Criticizing when you’re jealous

Jealousy can get the best of all of us sometimes. You worked really, really hard for something and…somebody else got it. A job. An accolade. A magazine write-up. A thousand new followers on Instagram. Your instinct is to pick apart everything they are doing to prove to yourself that it should have been you that got it. You call friends to discuss it – to criticize this person. You can spend half a day talking sh*t about this person. But at the end of it, your own goals have not moved forward even one inch. Every moment spent criticizing someone we’re jealous of is a waste of time. You aren’t sending out resumes or making content or improving any of your own skills during that time.

Avoiding conflict

While we do waste time in avoidable conflict with drama-bringing friends, sometimes we waste time by avoiding necessary conflict. Some conflict, such as that with family or colleagues, is unavoidable. These are people you really cannot remove from your life. That one stepparent or sibling or coworker you have an issue with – they’re not going anywhere. So if there is beef that is getting in the way of things running smoothly and is taking up space in your head, you are wasting your time. What happens when you avoid an argument that must take place? You just have it in your head. It distracts you and slows you down while you try to do other things. It holds you back until you just get on with it.

Being too nice

There will be people who want to be in your life, but the feeling is not mutual. Sometimes it happens. They feel there is chemistry there, but you don’t feel the same. So this person pesters you to hang out sometime, and you finally say, ‘Yes.’ But…why? What happens then is this person is misled to believe you want to be friends (or more). So they ask you for another hangout. They ask you to attend their event.

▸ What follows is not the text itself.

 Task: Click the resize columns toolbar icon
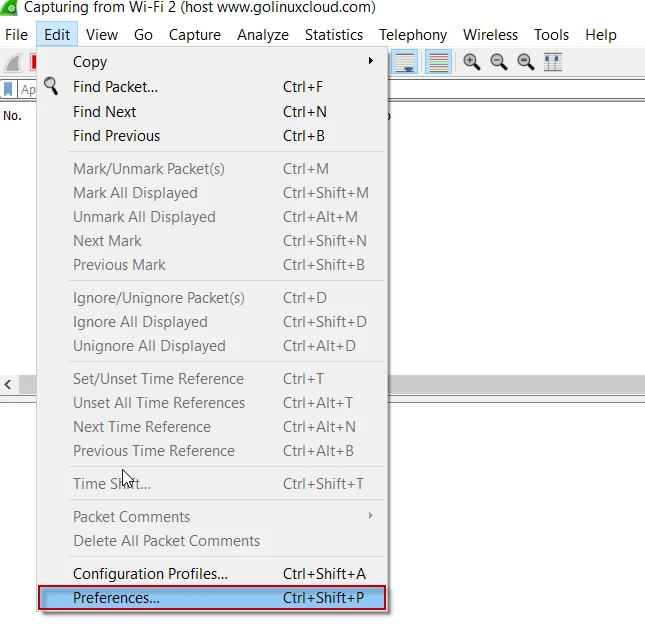(x=552, y=62)
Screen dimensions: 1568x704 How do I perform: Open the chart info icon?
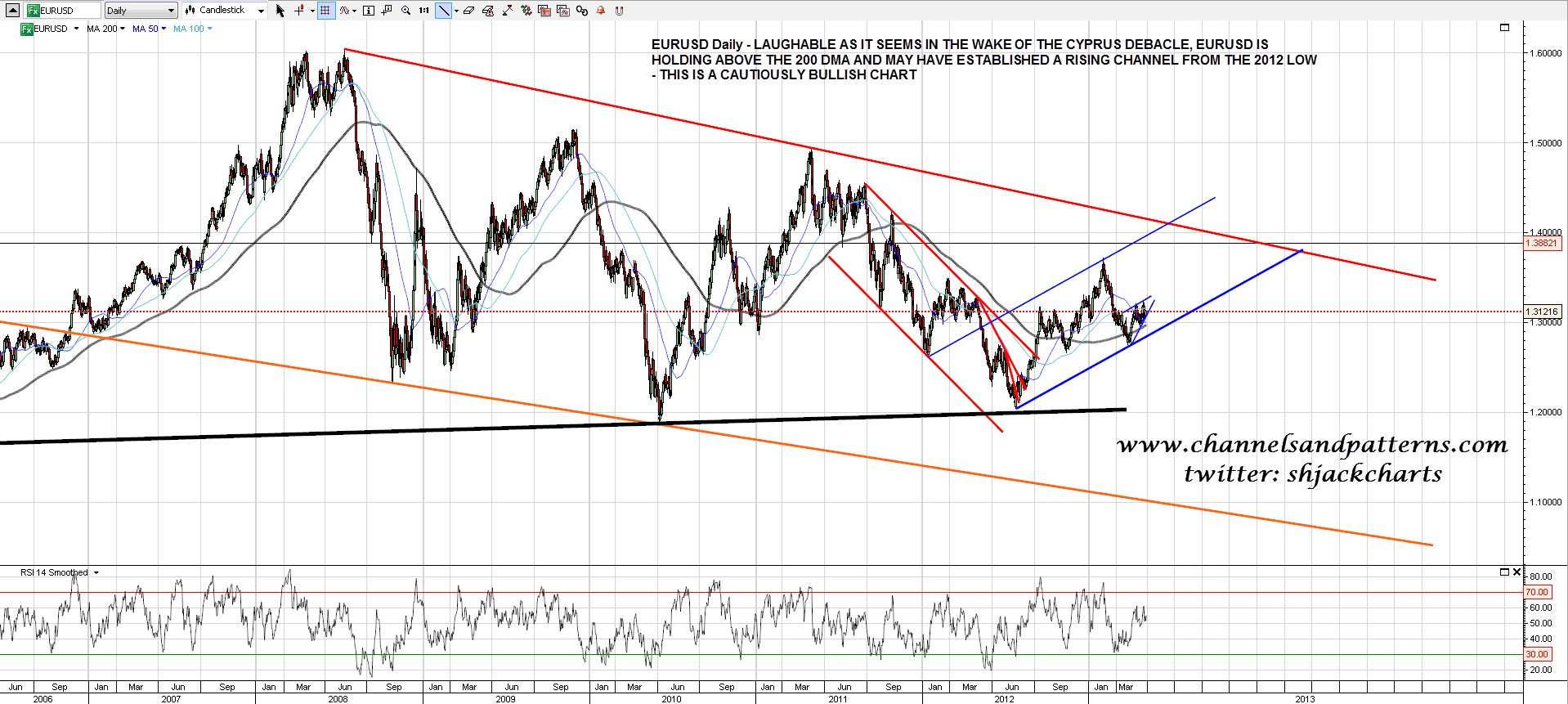click(x=369, y=11)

They ask you to join their book club. So you either have to go, which is a waste of time, or you have this thing renting space in your head. It’s okay and for the best to turn someone down right away if you know you have no interest in a relationship. It saves everybody time.

Being a perfectionist

Perfectionism is one of the biggest time wasters. If you’re someone who proofreads every email you send five times before sending off, changing tiny details, and even having a roommate or partner look it over too, you’re probably a perfectionist. If you spend two hours making a flier that could have taken 30 minutes because you keep adjusting the spacing or coloring or font just so, you’re probably a perfectionist. With many things, it’s worth asking yourself, “If I were looking at this with fresh eyes, as an outsider, would I notice these details? Would I even be aware of the other possible versions of this?” (The answer is always “No.”)

Failing to rest

Not allowing yourself to rest can feel like a way of making the most of your time. Pushing and pushing yourself when your body is begging for a day off can seem like you’re beating the system. But what actually happens is you work in a chronic state of fatigue, and don’t even realize everything is taking you twice as long as it would if you were rested and refreshed. The consequences can be worse than that though. You can face total burnout, at which point, you cannot do anything at all for days or weeks on end. Some people have complete meltdowns when they burnout, and have to put their lives on hold while they take care of themselves. All of that could be avoided by listening to your body, and taking frequent breaks when necessary.

Not staying organized

Having a proper place for everything can save you so much time later. Letting mail pile up in one large, generic mass means that later, when you need to find a document urgently, you’re going through piles of mail. Maybe you’re doing this, while you have a customer service agent on the line – a customer service agent you waited an hour on hold to speak to. And now she doesn’t have time for you to look for this document. She asks you to call back once you’ve found it, which will mean waiting on hold…again. That’s just one example of how not being organized can be a major time suck.